Op het moment dat mijn kopje thee werd gebracht, stoof er een kleine
jongeman naar mijn tafel. Eenmaal aangekomen klom hij op de stoel naast
me.
“Jij hebt een lekker koekje”, zei hij.
Hij draaide zijn hoofd een beetje schuin en zette zijn liefste blik op.
Ik keek naar het koekje.
Het was rond en er zaten halve pinda’s op.
“Ja, dat klopt”, zei ik.
“Heel lekker”, zei hij.
“Mm, mm”, zei ik.
Hij raakte een beetje ongeduldig. Met dit ge-mmmm van mij kwam hij niet verder.
Hij twijfelde even, maar deed het toen toch.
Hij stak zijn hand uit naar mijn koekje.
“Hela”, zei ik.
Hij trok zijn hand terug.
Zijn mondhoeken gingen een beetje naar beneden. Hij keek alsof hij
binnen een seconde uit zou kunnen barsten in een oorverdovend gebrul.
Ik keek om me heen.
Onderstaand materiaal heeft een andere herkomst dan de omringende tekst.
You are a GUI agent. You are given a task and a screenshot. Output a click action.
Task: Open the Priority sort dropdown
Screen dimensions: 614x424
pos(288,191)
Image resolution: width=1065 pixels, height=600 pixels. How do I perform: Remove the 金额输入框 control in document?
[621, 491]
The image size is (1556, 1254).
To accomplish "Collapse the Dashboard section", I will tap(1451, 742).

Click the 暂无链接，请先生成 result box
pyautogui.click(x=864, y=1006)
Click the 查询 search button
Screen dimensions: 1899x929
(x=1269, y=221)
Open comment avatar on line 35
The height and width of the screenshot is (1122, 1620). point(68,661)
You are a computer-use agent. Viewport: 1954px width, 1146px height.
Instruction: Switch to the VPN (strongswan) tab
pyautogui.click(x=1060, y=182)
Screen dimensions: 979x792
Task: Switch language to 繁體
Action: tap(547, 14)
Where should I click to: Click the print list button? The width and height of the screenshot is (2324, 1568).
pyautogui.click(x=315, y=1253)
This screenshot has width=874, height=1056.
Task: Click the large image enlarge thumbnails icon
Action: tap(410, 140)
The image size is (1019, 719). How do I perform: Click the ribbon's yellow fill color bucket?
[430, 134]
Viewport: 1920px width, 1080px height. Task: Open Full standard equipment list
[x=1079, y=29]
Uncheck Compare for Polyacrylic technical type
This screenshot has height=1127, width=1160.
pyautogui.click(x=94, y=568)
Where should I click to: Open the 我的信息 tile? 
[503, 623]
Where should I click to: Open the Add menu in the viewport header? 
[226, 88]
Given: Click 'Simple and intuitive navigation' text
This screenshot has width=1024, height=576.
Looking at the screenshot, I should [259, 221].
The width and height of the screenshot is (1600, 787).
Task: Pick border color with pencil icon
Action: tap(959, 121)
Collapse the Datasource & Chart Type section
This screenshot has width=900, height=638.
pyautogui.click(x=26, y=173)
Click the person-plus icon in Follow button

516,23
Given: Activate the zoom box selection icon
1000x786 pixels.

Zijn hoogzwangere moeder zat even verderop.
Ik dipte mijn theezakje enkele malen in het hete water en legde het
zakje toen op het bijgeleverde schoteltje. Dat schoteltje kreeg je vroeger niet
als je thee bestelde, dacht ik. Vroeger moest je heel moeilijk doen met
het zakje en je lepeltje. Draaien en uitpersen. Herinneringen van
bittere, zwarte thee kwamen boven. Die dikke Pickwick zakjes die
eigenlijk voor een hele pot bedoeld waren. Jak. Wat een vooruitgang,
bedacht ik me, hebben ze in de thee-industrie geboekt.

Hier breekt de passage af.